Tidak ada sahutan, kemudian Raksa menolehkan kepalanya dan melihat Bee yang sudah seperti orang kerasukan. Tubuh gadis itu kaku dengan mata melotot. Raksa dengan segera berbalik dan mematikan api itu dengan cepat. Dia berputar arah dan mendekap tubuh Bee begitu erat.
"Maaf, maafkan aku. Aku tidak sadar tadi."
Raksa sampai lupa kalau Bee takut dengan api. Biasanya dia akan memasak dengan menutupi kompor dengan tubuhnya agar Bee tidak melihat api dari kompor itu. Namun dia terlalu terburu-buru karena Bee yang terus mengatakan lapar.
Cukup lama Raksa mendekap gadis itu, hingga dia merasa napas Bee kembali teratur. Bee mengalami trauma dengan api karena masa lalunya yang melihat ibunya terbakar di dalam dapur akibat ledakan tabung gas. Semenjak saat itu, dia akan kesulitan bernapas jika melihat kobaran api.
Raksa melepaskan tubuh Bee perlahan dengan berkata, "Maaf, aku lupa tadi." Sekarang, Raksa semakin terkejut saat melihat kedua telapak tangan Bee yang mengalirkan darah.
Rupanya dia terlalu kuat saat mencekram tangannya sendiri tadi, hingga jari kukunya yang Panjang itu merobek permukaan kulit telapak tangannya sendiri. Raksa kembali menarik napas dalam, lagi-lagi dia harus menjadi perawat siaga untuk Bee.
"Mungkin ini sedikit perih, tahan ya!" Raksa meneteskan obat merah ke luka-luka itu, tapi Bee seperti tidak merasa apa pun.
Raksa sampai geleng-geleng melihat tubuh Bee yang seperti tidak bernyawa. Dia hanya raga yang bergerak dengan tali menyerupai boneka kayu.
"Bee, jangan menyiksa dirimu sendiri. Tinggallah bersamaku, dan kamu tidak perlu melakukan pekerjaan seperti ini."
"Kamu pikir aku bisa keluar dari semua ini?
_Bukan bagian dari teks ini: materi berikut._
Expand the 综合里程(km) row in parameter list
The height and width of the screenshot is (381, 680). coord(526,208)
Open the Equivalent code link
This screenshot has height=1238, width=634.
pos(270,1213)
Kalau iya, aku pasti sudah melakukannya sejak dulu."
"Aku akan membawamu pergi jauh, Bee!"
Bee berdiri dari duduknya, dan terdiam beberapa saat. Raksa pun mengikutinya dengan ikut berdiri di depan Bee. Kedua mata gadis itu menatapnya dengan dingin. "Ini duniaku, dan aku tidak menolaknya."